Thursday, November 29th, 2012
On the last day of the second grade, my dad picked me up from Ewing Lane Elementary School. I was happy to see him. He worked long hours as a policeman and was rarely around. I treasured our time together. As we walked to our house, he said, “You got good grades this year, and I bought something for you.”
I really wanted the three-story Barbie Dream House. Instead, my dad announced, “Here’s your first gun.” It wasn’t a doll mansion, but I liked guns just fine. I was excited as I carefully held my Bearcat Revolver under his careful eyes. We spent the afternoon at the old Ellingsworth Farm shooting doves.
Please keep in mind that this was the early ’80s in an Indiana town on the Ohio River. Back then, fathers kept their rifles on mantles, and I don’t remember seeing many gun cabinets–let alone locks.
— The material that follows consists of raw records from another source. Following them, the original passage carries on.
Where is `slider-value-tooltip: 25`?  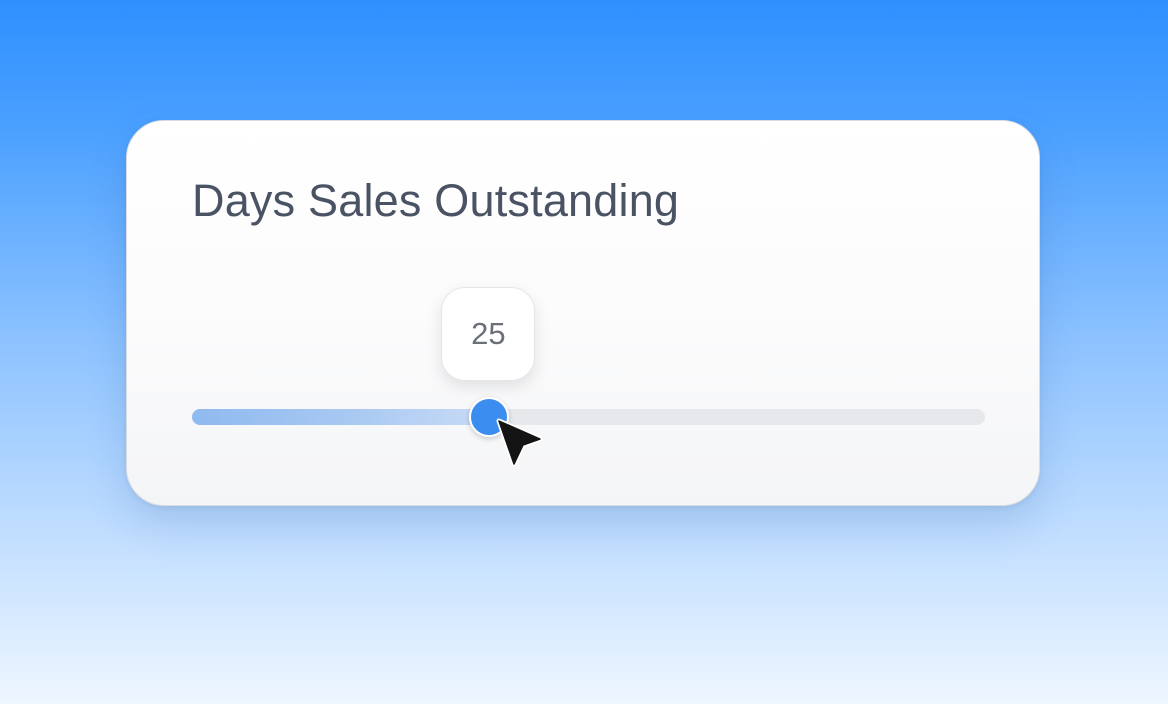
slider-value-tooltip: 25 is located at coordinates (488, 334).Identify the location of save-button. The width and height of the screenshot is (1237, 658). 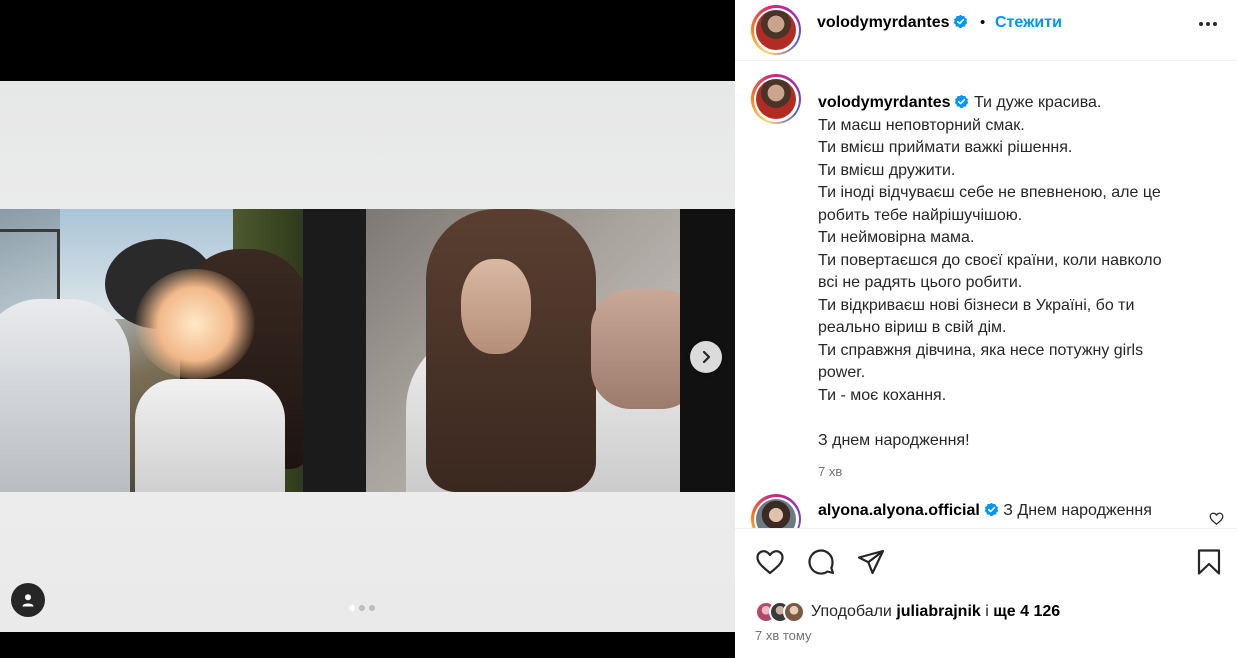
(1209, 562). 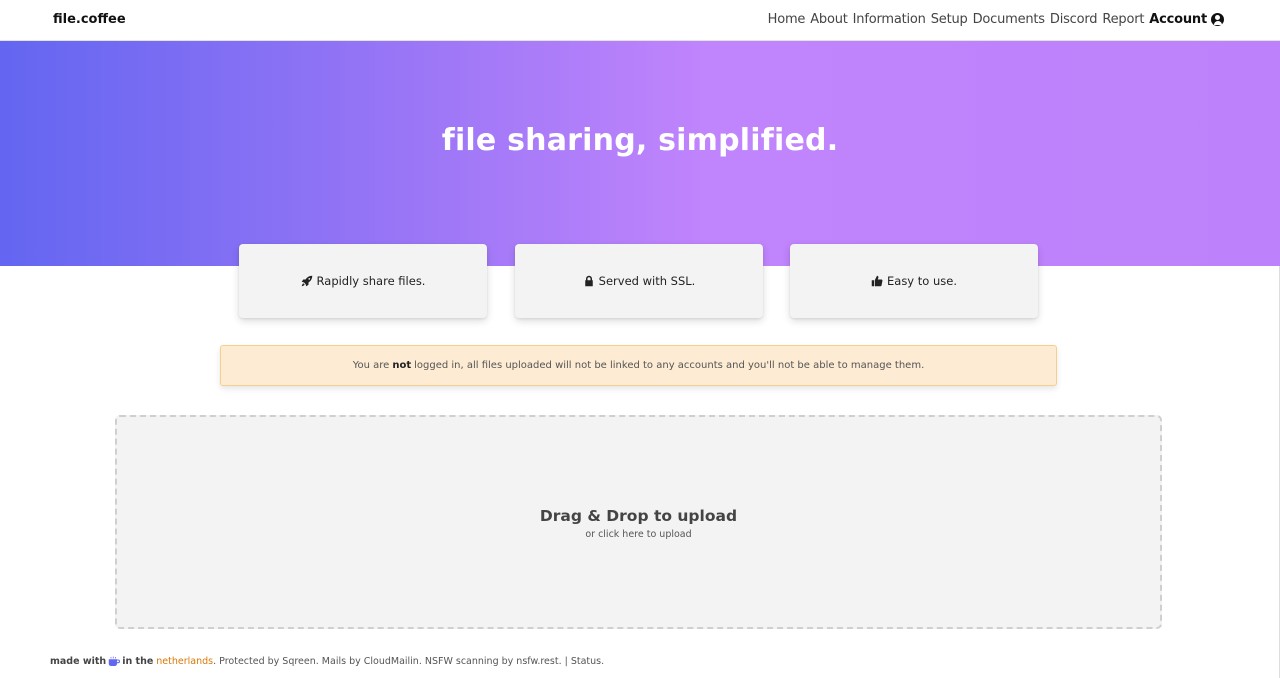 What do you see at coordinates (890, 20) in the screenshot?
I see `nav-information: Information` at bounding box center [890, 20].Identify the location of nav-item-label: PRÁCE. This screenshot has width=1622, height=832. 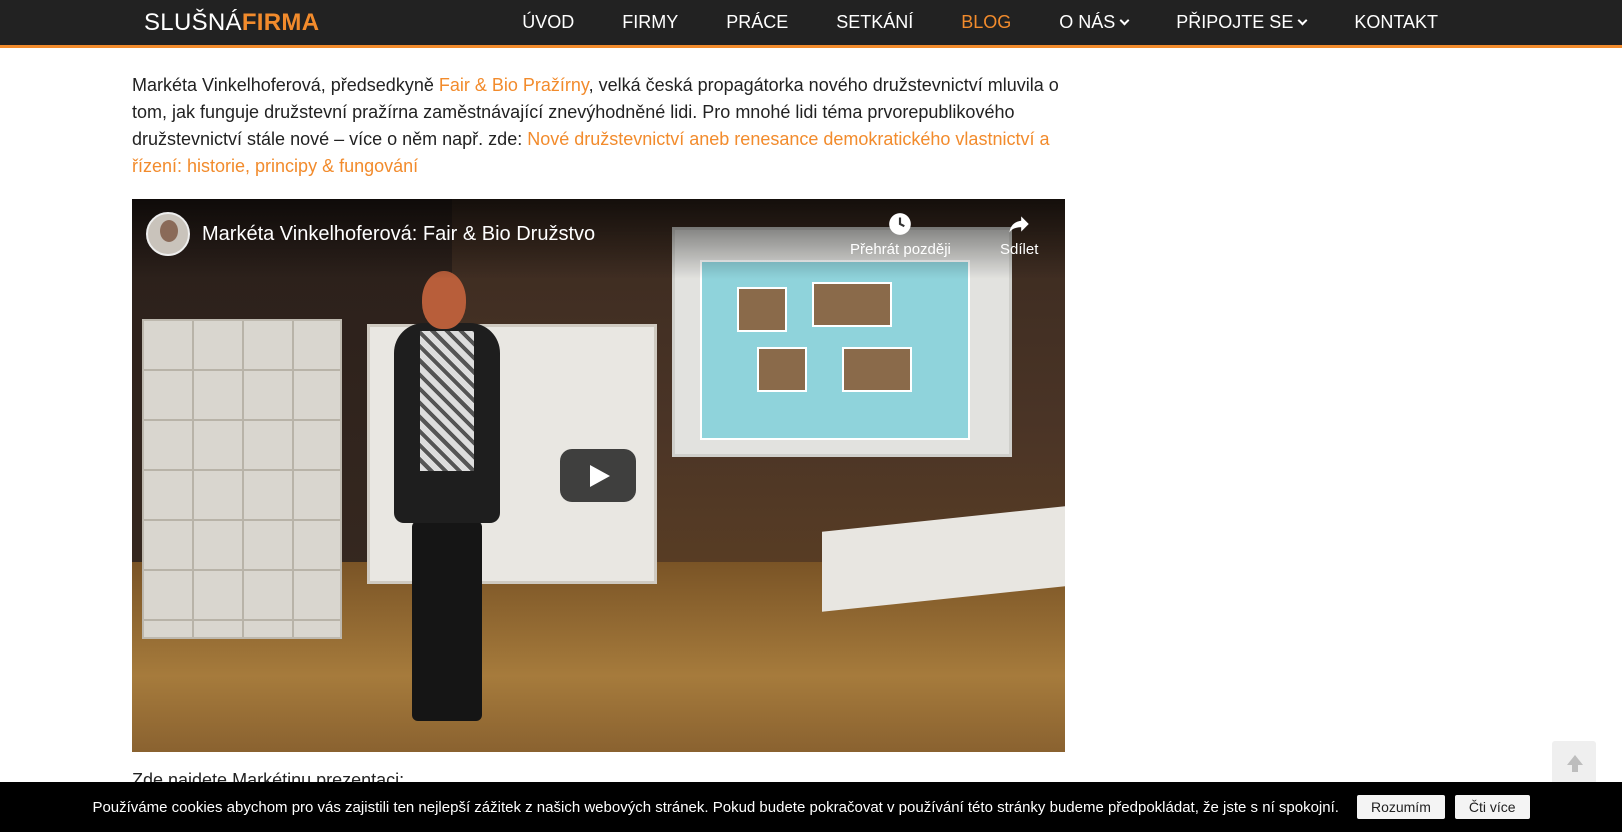
(758, 22).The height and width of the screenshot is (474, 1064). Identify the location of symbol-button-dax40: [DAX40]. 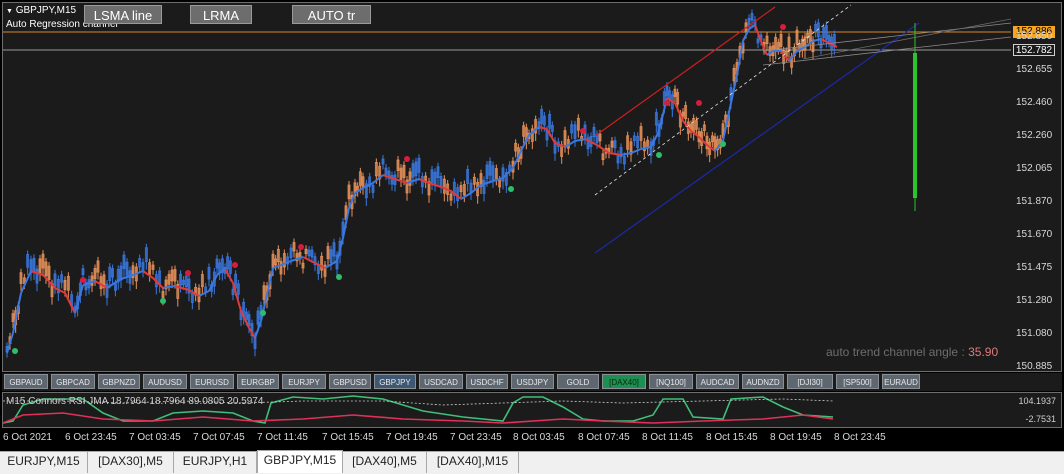
(624, 382).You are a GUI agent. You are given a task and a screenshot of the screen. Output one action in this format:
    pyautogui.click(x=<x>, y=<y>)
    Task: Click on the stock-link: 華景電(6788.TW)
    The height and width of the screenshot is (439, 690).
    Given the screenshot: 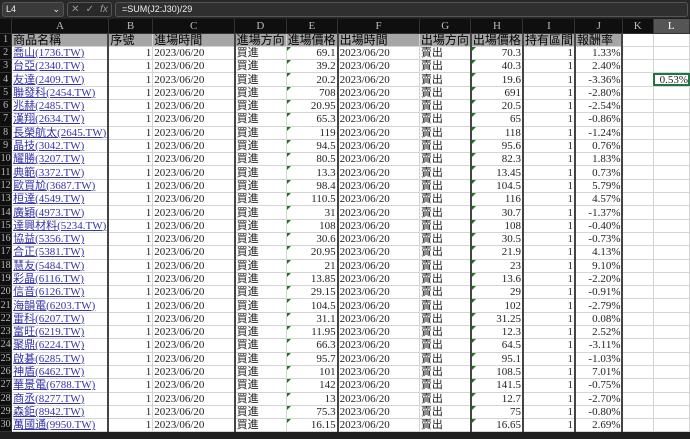 What is the action you would take?
    pyautogui.click(x=60, y=386)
Hunting was a family past time, and my dad and I would take our beagles to round up rabbits on the weekends. He did the shooting while I helped with the hounds. The skinning part was unpleasant, but eating the bunnies was delicious.
Today, gun safety is a much more serious issue, as it should be. Responsible owners lock their firearms away from children. Adults and kids must take gun safety and hunting courses in most states to get their permits. Thank goodness this isn’t the 80s.
This post isn’t about the hot-button issue of guns and all that goes with it. It’s not about being for or against them. I’m writing about how my dad and I bonded over hunting and shooting, and how the sport shaped my young life. I don’t own guns of my own, but I do encourage my dad to get them out and talk about them to my kids when we visit him. I want them to know about gun history, craftsmanship, engineering and culture. My dad is a true expert who can take any gun apart and put it back together again. He is a living encyclopedia and an artful treasure.
That’s why I’m reading The Gun Book for Parents today. It brings back good memories. While I probably won’t own guns myself–I’ve settled for shooting with my dad when I’m in Indiana–other parents out there will. This book is for them, and it is exceptional. The authors are experienced gunmen armed with knowledge that’s as rich as my father’s. They explain everything gun-related in easy-to-understand detail, from basics to safety to hunting and so much more. The book is written precisely for parents to introduce guns to their children in our modern world. Safety and respect are the goals. It’s a companion to the equally exquisite book called The Gun Book for Boys. If you’re interested in firearms at all, these books are must-reads. Now they just need to come out with The Gun Book for Girls. Girls can shoot, too.
Did you grow up with guns? How did it shape your feelings toward them now?